In the context of this Lamentations passage, Jeremiah tells individuals to be patient, and to wait on God’s deliverance, rather than taking matters into their own hands. The Lex Tallionis (the “eye for an eye” law of retribution) was applied in the Old Testament for matters of jurisprudence, but Jeremiah reminded individuals that they weren’t supposed to take matters into their own hands. But was Jeremiah a “new and better lawgiver” than Moses, because Lamentations 3:30 somehow “heightens” and “contrasts” with Mosaic law? Of course not.

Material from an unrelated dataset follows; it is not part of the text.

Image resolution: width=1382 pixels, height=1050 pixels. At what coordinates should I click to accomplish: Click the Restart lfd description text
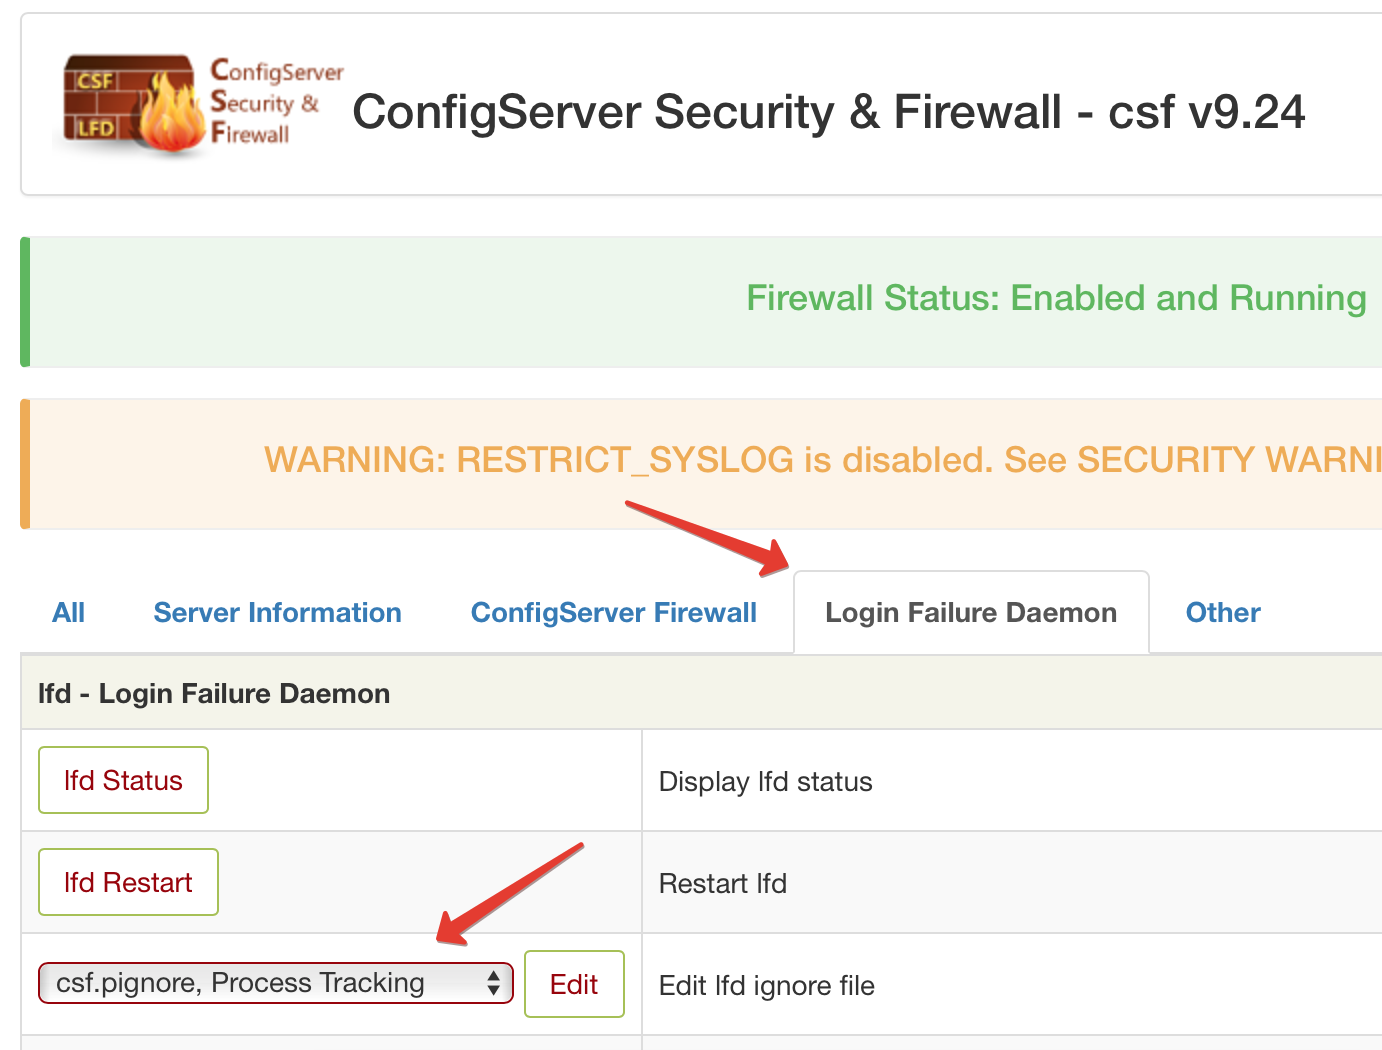[x=722, y=884]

Surprisingly, Reisinger sneaks the Lamentations 3:30 quote in the back door, at the end of this chapter. Of course he says nothing about its close connection with Matthew 5:39, because that would destroy his argument that Jesus was really teaching something “new” here. He has to admit that there was a distinction in the Old Testament between the law for a judge and the law for a private individual, but he is still determined to find a way to present Jesus as having “obliterated” the law:

So, then, ancient ethics were based on the law of tit for tat. It is true that law was a law of mercy; it is true that it was a law for a judge and not for a private individual; it is true that there were accents of mercy at the same time. But Jesus obliterated the very principle of that law, because retaliation, however controlled and restricted, has no place in the Christian life.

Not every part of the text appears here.